====== Given data ======

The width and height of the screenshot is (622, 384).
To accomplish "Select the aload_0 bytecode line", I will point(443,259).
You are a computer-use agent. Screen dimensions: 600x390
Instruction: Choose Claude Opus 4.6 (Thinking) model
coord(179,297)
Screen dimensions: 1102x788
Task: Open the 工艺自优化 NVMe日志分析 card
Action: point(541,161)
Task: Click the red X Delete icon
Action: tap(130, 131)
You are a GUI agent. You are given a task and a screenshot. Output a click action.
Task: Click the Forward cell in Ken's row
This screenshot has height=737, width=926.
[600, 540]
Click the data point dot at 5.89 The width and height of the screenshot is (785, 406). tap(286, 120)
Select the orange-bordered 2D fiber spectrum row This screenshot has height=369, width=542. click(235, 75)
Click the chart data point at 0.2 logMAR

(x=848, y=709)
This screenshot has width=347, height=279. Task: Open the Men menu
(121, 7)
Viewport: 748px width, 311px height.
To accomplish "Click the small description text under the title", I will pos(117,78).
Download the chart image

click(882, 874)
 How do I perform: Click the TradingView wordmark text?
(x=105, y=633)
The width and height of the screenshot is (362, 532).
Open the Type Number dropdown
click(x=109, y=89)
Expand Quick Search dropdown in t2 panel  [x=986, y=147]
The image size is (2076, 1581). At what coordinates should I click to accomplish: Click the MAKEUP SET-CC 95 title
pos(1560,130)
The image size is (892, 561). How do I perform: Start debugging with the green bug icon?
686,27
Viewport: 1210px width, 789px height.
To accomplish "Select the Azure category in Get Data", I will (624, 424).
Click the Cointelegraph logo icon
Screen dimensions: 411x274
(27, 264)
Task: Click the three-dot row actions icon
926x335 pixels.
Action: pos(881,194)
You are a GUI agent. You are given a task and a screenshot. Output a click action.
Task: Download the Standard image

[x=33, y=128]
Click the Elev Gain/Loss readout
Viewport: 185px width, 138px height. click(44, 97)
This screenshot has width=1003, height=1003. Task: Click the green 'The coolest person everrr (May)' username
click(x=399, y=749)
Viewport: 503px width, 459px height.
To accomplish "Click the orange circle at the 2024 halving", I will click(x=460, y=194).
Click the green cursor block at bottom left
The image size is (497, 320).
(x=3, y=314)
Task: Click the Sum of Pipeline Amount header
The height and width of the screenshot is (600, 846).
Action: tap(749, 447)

======

Instruction: Copy every one of the entries above line for line, with no changes.

Exercise solution:
The width and height of the screenshot is (622, 384).
To accomplish "Select the aload_0 bytecode line", I will point(443,259).
You are a computer-use agent. Screen dimensions: 600x390
Instruction: Choose Claude Opus 4.6 (Thinking) model
coord(179,297)
Screen dimensions: 1102x788
Task: Open the 工艺自优化 NVMe日志分析 card
Action: point(541,161)
Task: Click the red X Delete icon
Action: tap(130, 131)
You are a GUI agent. You are given a task and a screenshot. Output a click action.
Task: Click the Forward cell in Ken's row
This screenshot has height=737, width=926.
[600, 540]
Click the data point dot at 5.89 The width and height of the screenshot is (785, 406). tap(286, 120)
Select the orange-bordered 2D fiber spectrum row This screenshot has height=369, width=542. click(235, 75)
Click the chart data point at 0.2 logMAR

(x=848, y=709)
This screenshot has width=347, height=279. Task: Open the Men menu
(121, 7)
Viewport: 748px width, 311px height.
To accomplish "Click the small description text under the title", I will pos(117,78).
Download the chart image

click(882, 874)
 How do I perform: Click the TradingView wordmark text?
(x=105, y=633)
The width and height of the screenshot is (362, 532).
Open the Type Number dropdown
click(x=109, y=89)
Expand Quick Search dropdown in t2 panel  [x=986, y=147]
The image size is (2076, 1581). At what coordinates should I click to accomplish: Click the MAKEUP SET-CC 95 title
pos(1560,130)
The image size is (892, 561). How do I perform: Start debugging with the green bug icon?
686,27
Viewport: 1210px width, 789px height.
To accomplish "Select the Azure category in Get Data", I will (624, 424).
Click the Cointelegraph logo icon
Screen dimensions: 411x274
(27, 264)
Task: Click the three-dot row actions icon
926x335 pixels.
Action: pos(881,194)
You are a GUI agent. You are given a task and a screenshot. Output a click action.
Task: Download the Standard image

[x=33, y=128]
Click the Elev Gain/Loss readout
Viewport: 185px width, 138px height. click(44, 97)
This screenshot has width=1003, height=1003. Task: Click the green 'The coolest person everrr (May)' username
click(x=399, y=749)
Viewport: 503px width, 459px height.
To accomplish "Click the orange circle at the 2024 halving", I will click(x=460, y=194).
Click the green cursor block at bottom left
The image size is (497, 320).
(x=3, y=314)
Task: Click the Sum of Pipeline Amount header
The height and width of the screenshot is (600, 846).
Action: tap(749, 447)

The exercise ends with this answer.